Urteil des VG Stuttgart vom 05.03.2009
VG Stuttgart (aufschiebende wirkung, wiederherstellung der aufschiebenden wirkung, wohnung, wirkung, antragsteller, häusliche gewalt, öffentliche sicherheit, begründung, vollziehung, antrag)
VG Stuttgart Beschluß vom 5.3.2009, 5 K 756/09
Bestimmtheitserfordernis einer Wohnungsverweisung mit Aufenthaltsverbot
Leitsätze
1. Die verschiedenen Standardmaßnahmen nach § 27a Abs. 1 bis Abs. 3 PolG (Platzverweis, Aufenthaltsverbot,
Wohnungsverweis, Rückkehr- und Annäherungsverbot) ermöglichen wegen unterschiedlichen
Rechtsvoraussetzungen und Rechtsfolgen keine undifferenzierte Kombination mehrerer Maßnahmen.
2. Der räumlich-gegenständliche Bereich eines Aufenthaltsverbots (§ 27a Abs. 2 S. 1 PolG) erstreckt sich nicht
auf die Wohnung samt unmittelbar angrenzendem Bereich. Eine als „Aufenthaltsverbot“ verfügte Maßnahme, die
ein Anwesen (Gebäude) unter Angabe der Straße und Hausnummer konkretisiert, in dem der Betroffene wohnt,
kann bei entsprechendem Regelungswillen auch einen Wohnungsverweis (§ 27a Abs. 3 S. 1 PolG) und ein
Rückkehrverbot (§ 27a Abs. 3 S. 2 PolG) beinhalten.
Tenor
Die aufschiebende Wirkung des Widerspruchs des Antragstellers gegen den Bescheid der Antragsgegnerin vom
27.02.2009 wird bezüglich der Nr. 1 des Bescheids wiederhergestellt und hinsichtlich der Nr. 4 angeordnet. Im
Übrigen wird der Antrag abgelehnt.
Die Kosten des Verfahrens tragen die Beteiligten jeweils zur Hälfte.
Der Streitwert wird auf 2.500,00 EUR festgesetzt.
Gründe
1
Der am 02.03.2009 gestellte Antrag, „die aufschiebende Wirkung des Widerspruchs des Antragstellers und
einer eventuellen nachfolgenden Anfechtungsklage gegen die Verfügung des Antragsgegners vom 27.2.2009...

• Bereitgestellte Daten
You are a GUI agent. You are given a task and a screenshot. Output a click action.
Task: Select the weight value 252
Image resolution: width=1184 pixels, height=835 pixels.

• Aufgaben
a - Beantworte zum Beschluss des VG Stuttgart die folgenden Fragen:
(i) Auf welchen Betrag wird der Streitwert festgesetzt?
(ii) Wie werden die Kosten des Verfahrens verteilt?
(iii) An welchem Tag wurde der Antrag gestellt?
b - Führe den Beschluss des VG Stuttgart ab der Stelle weiter, an der sein Text endet.
Das Material stammt aus einer anderen Quelle als der Beschluss.

• Antworten je Aufgabe
a -
(i) Auf 2.500,00 EUR.
(ii) Die Beteiligten tragen sie jeweils zur Hälfte.
(iii) Am 02.03.2009.

b -
wieder herzustellen“ (Schriftsatz des Prozessbevollmächtigten des Antragstellers v. 02.03.2009), ist bei
sachdienlicher Auslegung (§§ 88 und 86 Abs. 3 VwGO) darauf gerichtet, die aufschiebende Wirkung des
Widerspruchs gegen das Aufenthaltsverbot in Nr. 1 des Bescheids sowie gegen das Annäherungsverbot in Nr.
2 des Bescheids wiederherzustellen (§ 80 Abs. 2 Satz 1 Nr. 4, Abs. 5 Satz 1 VwGO) und gegen die Androhung
eines Zwangsgelds in Höhe von 500,00 EUR in Nr. 4 des Bescheids anzuordnen (§ 80 Abs. 2 Satz 1 Nr. 3,
Abs. 5 Satz 1 VwGO, § 12 LVwVG).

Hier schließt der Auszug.